> [Task statement]: Show each line of the records in which the word "field" occurs.

(Stored data entries)
◆ ◆ ◆ ◆ ◆

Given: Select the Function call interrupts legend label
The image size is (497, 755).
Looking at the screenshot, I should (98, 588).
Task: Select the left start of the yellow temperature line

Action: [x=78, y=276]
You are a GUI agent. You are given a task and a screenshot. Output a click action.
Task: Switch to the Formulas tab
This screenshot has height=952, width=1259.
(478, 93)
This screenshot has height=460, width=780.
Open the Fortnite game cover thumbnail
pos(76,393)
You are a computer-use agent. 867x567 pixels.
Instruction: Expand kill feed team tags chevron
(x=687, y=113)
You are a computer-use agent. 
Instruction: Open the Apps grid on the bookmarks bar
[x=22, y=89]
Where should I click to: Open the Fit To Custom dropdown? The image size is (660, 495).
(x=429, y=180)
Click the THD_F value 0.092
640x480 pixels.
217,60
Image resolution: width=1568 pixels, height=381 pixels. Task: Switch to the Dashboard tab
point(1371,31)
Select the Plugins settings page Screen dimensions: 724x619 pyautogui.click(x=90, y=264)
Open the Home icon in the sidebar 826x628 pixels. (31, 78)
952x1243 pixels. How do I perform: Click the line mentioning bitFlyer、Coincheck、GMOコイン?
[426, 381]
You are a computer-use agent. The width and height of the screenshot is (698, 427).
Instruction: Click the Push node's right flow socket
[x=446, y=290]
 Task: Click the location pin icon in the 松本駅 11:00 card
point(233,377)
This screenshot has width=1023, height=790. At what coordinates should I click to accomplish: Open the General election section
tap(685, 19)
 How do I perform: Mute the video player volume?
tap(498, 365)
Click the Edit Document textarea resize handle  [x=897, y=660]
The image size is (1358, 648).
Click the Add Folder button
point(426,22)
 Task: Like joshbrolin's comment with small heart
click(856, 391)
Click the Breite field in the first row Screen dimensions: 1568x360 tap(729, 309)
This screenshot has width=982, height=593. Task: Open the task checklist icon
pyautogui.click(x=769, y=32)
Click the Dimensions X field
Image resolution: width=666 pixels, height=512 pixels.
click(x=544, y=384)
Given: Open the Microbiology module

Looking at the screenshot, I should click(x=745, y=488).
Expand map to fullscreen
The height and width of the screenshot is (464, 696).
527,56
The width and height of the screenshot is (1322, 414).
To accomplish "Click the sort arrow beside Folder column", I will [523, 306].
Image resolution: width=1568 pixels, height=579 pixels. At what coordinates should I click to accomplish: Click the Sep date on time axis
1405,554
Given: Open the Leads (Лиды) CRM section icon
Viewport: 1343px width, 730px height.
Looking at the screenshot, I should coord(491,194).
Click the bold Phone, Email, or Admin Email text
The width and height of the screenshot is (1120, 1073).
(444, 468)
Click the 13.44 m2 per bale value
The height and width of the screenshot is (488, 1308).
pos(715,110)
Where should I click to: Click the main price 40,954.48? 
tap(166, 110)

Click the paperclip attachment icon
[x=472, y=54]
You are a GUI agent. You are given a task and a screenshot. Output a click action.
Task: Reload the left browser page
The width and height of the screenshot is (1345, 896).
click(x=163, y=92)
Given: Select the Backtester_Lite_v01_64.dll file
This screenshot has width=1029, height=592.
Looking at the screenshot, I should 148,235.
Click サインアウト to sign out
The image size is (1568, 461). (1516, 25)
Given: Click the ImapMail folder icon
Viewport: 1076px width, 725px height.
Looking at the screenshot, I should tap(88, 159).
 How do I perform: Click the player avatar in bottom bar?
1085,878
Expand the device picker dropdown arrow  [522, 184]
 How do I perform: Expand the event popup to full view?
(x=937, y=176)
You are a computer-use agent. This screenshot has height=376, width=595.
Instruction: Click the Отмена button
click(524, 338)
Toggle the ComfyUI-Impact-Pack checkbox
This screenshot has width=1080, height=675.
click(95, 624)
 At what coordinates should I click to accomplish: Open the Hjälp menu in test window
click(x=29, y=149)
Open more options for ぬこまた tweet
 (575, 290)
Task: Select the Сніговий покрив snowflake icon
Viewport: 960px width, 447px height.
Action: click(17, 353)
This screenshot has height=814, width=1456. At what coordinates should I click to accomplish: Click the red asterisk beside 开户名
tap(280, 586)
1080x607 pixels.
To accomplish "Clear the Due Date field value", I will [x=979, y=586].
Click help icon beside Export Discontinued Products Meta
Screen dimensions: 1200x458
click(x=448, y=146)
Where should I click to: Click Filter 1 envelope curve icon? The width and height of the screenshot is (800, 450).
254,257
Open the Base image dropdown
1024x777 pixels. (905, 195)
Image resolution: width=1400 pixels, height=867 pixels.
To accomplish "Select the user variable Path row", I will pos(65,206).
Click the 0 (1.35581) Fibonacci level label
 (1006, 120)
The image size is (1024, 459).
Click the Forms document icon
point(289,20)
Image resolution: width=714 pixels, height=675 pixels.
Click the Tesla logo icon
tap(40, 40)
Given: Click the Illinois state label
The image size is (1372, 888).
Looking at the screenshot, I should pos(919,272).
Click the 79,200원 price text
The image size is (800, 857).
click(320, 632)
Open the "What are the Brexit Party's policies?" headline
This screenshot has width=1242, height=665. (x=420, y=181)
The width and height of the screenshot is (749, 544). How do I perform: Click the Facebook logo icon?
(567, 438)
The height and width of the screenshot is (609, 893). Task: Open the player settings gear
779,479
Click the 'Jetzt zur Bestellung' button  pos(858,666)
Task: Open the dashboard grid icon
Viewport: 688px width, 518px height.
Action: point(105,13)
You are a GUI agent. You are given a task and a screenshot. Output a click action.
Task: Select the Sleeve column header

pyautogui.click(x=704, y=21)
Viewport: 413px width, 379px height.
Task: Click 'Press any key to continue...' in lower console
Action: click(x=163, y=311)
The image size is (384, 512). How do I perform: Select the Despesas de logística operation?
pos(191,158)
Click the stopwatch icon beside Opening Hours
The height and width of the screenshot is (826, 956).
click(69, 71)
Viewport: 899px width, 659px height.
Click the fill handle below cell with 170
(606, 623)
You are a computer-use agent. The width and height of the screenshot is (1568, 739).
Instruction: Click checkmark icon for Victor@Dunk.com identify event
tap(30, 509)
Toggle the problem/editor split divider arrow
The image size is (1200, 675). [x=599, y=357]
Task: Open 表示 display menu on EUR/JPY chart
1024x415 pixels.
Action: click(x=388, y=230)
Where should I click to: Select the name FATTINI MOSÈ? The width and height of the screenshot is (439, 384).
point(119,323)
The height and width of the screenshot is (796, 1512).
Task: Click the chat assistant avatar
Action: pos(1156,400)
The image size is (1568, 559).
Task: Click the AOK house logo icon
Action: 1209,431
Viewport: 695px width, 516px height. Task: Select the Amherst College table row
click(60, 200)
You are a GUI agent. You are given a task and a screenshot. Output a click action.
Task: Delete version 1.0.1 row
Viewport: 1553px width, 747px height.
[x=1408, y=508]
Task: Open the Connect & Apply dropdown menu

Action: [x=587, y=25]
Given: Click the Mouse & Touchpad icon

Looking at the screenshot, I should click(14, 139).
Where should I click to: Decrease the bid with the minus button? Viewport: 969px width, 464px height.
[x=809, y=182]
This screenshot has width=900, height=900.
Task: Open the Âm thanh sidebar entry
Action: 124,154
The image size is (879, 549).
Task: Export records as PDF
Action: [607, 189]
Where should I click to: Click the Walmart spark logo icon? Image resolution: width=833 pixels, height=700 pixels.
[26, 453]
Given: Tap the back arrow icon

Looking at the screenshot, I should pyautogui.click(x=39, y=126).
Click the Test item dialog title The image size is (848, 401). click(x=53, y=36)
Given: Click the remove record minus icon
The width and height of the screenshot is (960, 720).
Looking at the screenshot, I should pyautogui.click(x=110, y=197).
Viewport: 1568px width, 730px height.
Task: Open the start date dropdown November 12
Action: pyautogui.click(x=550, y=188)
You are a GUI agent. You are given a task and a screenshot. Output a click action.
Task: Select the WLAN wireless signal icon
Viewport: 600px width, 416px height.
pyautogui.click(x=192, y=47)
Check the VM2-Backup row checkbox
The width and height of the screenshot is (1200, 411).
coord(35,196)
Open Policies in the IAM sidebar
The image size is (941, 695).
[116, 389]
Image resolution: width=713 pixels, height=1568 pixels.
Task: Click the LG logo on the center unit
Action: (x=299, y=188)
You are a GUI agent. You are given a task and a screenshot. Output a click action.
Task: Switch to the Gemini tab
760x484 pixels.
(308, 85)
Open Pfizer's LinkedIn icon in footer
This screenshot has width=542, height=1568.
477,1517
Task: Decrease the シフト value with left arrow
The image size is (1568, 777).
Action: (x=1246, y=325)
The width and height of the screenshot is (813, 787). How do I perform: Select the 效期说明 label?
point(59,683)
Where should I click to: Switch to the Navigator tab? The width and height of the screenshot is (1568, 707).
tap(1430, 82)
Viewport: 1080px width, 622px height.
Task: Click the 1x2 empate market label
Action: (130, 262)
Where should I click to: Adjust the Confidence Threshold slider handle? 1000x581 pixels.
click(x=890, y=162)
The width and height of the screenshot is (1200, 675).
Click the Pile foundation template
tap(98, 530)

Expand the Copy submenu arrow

◆ ◆ ◆ ◆ ◆

> [Exercise response]:
Click the Breite field in the first row Screen dimensions: 1568x360 tap(729, 309)
Click the Dimensions X field
To accomplish "Clear the Due Date field value", I will [x=979, y=586].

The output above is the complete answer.